> TASK 1: State whether each statement below agrees with the garden blog, answering yes or no and quoting the deciding words of the text: (a) The smaller of the writer's two dogs ate the tops of the plants. (b) The spinach was planted at a favorable time of year. (c) The hot pepper fig jam was made in a bread machine.
> TASK 2:
Answer these questions from the garden blog:
(a) Which plants went into the ground before the overnight rain?
(b) Which fruit is ripening in the entry dated October 30, 2013?
(c) How many different plants are the tomatoes coming from?
> TASK 3: Write a continuation of the garden blog, starting from the point where it stops.
══ PASSAGE
Tuesday, December 3, 2013
Wednesday, November 20, 2013
Sunday, November 10, 2013
Even when a garden season, like this fall for me, is a bit of a bust, there are still wonderful things to harvest here and there and excitement about NEXT season!
Wednesday, October 30, 2013
So, the garden. I left the broccoli plants that had been topped by little dog, hoping they would send out side shoots. Well, they did. She surgically removes each tiny head when it reaches about the size if a golf ball. Sigh. So much for that bed. Carrots do look nice, and broccoli in another bed have gone unnoticed so far. I am late on garlic, but may plant some today. It is beautiful out, and who can be unhappy about a less than perfect garden when the tangerines are ripening and the maple is putting in a show?
Friday, September 27, 2013
Wednesday, September 25, 2013
So, why am I distraught? Jo, the smaller of my two dogs: you know, the one who loves vegetables? She ate the top out of every plant. Every. Single. One.
Saturday, August 24, 2013
My best timing in a good while: I saw a forecast of possible rain last night, and got some broccoli, cabbage, collard, and spinach plants in the ground. Overnight it poured, and they are very happy new transplants this morning. I am really pushing the date with the spinach, it is too early and too hot, but I have high hopes for the others. Today I will plant some carrot seeds; they should already be in the ground and popping up.
Wednesday, August 7, 2013
Last year at this time I told you about hot pepper fig jam, made one jar at a time in my bread machine. This year I seem to be working with tomatoes, always just a few from 4 or 5 different plants. Luckily they are easy to save.
════
══ SOURCE MATERIAL
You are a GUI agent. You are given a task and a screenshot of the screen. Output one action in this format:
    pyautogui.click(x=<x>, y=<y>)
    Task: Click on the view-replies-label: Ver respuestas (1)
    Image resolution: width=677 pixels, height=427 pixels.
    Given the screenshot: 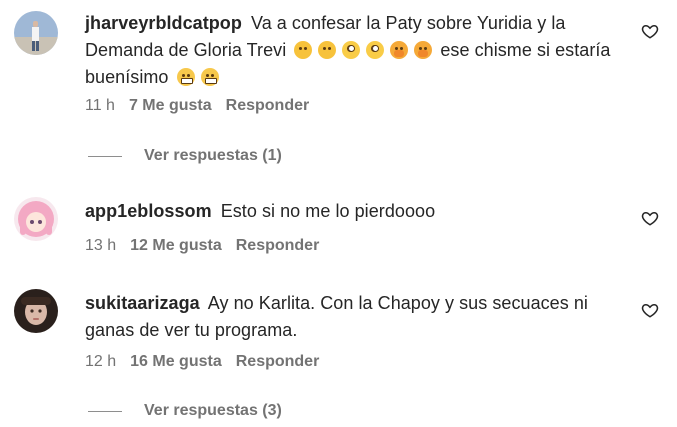 What is the action you would take?
    pyautogui.click(x=213, y=156)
════
> RESULT 1:
(a) Yes: "Jo, the smaller of my two dogs" and "She ate the top out of every plant."
(b) No: "it is too early and too hot"
(c) Yes: "made one jar at a time in my bread machine"

> RESULT 2:
(a) Broccoli, cabbage, collard, and spinach.
(b) Tangerines.
(c) 4 or 5.

> RESULT 3:
I bring a pot of water to a boil, and drop the tomatoes in a few at a time, leave them for only a minute, then scoop them out into a bowl. When they have cooled a bit the skins slip right off. I then cut out the core and slice them in half lengthwise, squeeze the seeds into the scrap bowl with the skins and cores, and drop the halves into a jar.
In about 10 minutes I go from a cutting board covered in mixed tomatoes to a jar filled with jewel toned tomato flesh. I will keep this in the fridge now for up to a week, and pull it out when I want salsa, or pasta sauce, or soup. I have saved many a tomato from compost this way, and love having small batches of good, fresh food ready in the fridge.
You know what? I think I will add a big pile of fresh chopped garlic and minced fresh parsley to this jar. Whenever I am ready it will be perfect cold or warm on pasta.
The scrap bowl went to the chickens. They almost hurt themselves scrambling to get to those tomato skins.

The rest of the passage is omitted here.